In 1943, Bertoia moved to Venice California to work with designers Charles and Ray Eames. During his three-year tenure with Eames, he helped design a number of signature furniture pieces. He is informally credited with creating the metal spine/leg structure of the Eames Plywood Dining & Lounge chairs (DCM/LCM). Additionally, Bertoia began experimenting with metal sculpture while continuing to design jewelry and make monoprints.

In 1949, Bertoia became a US citizen and moved to Barto Pennsylvania to join Hans Knoll in Knoll Associates. His work as an architectural sculptor landed his first sculpture exhibition in 1951 at the Knoll Showroom in NYC. 

Due to the success of his design of the “Diamond Chair” for Knoll, by the early 60’s, Bertoia was able to pursue his artwork full time. His sonambient sculptures, created in the 70’s, are the result of the artist’s experiments in the manipulation of metal. Featuring rods of different lengths and widths, the sculptures achieve a range of gentle to sharp sounds. Though the work has a strong architectural design, the magic of the pieces is in it’s sound. When touched or brushed, the sculptures become abstractions of sound as they sway back and forth, knocking against one another.

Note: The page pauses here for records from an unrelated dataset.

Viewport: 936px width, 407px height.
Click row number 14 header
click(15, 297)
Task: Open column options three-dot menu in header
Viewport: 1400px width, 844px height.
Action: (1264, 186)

The Addison Gallery of American Art (Andover, Massachusetts), the Brooklyn Museum (New York City), the Cleveland Museum of Art, the Dallas Public Library, the Detroit Institute of Arts, the Hirshhorn Museum and Sculpture Garden (Washington D.C.), the Honolulu Academy of Arts, the Kemper Museum of Contemporary Art (Kansas City, Missouri), the Nasher Sculpture Center (Dallas, Texas), the Philadelphia Museum of Art, the Reading Public Museum (Reading, Pennsylvania)], the Smithsonian American Art Museum (Washington D.C.), the Vero Beach Museum of Art (Vero Beach, Florida), and the Walker Art Center (Minneapolis, Minnesota) are among the public collections holding work by Harry Bertoia.